ReWaM-Verbundprojekt SEEZEICHEN: Tracer-Methoden zur Identifizierung von Grundwasser- und Zuflusseinschichtungen und deren Einfluss auf Wasserqualität und Trinkwassergewinnung am Beispiel des Bodensees

Der Bodensee gehört mit rund 50 Milliarden Kubikmeter Wasser zu den bedeutendsten Trinkwasserspeichern in Deutschland. Sein Wasser erhält der See aus dem Rhein und anderen Alpenflüssen, die ihn durchfließen. Ob und in welchem Umfang auch Grundwasser in den Bodensee gelangt, ist bisher weitgehend unbekannt. Aktuelle Forschungsergebnisse zeigen am Grund des Bodensees jedoch Strukturen, welche auf Grundwasserquellen hindeuten. 

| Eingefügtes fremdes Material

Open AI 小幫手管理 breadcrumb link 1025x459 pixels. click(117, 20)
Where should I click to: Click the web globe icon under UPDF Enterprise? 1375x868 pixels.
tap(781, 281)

Das Projekt SeeZeichen ist eines von 14 Verbundprojekten in der BMBF-Fördermaßnahme „Regionales Wasserressourcen-Management für den nachhaltigen Gewässerschutz in Deutschland“ (ReWaM). 
ReWaM ist Teil des BMBF-Förderschwerpunktes „Nachhaltiges Wassermanagement“ (NaWaM) im Rahmenprogramm „Forschung für Nachhaltige Entwicklung“ (FONA3).


Laufzeit des Vorhabens: 01. April 2015 bis 31. März 2018.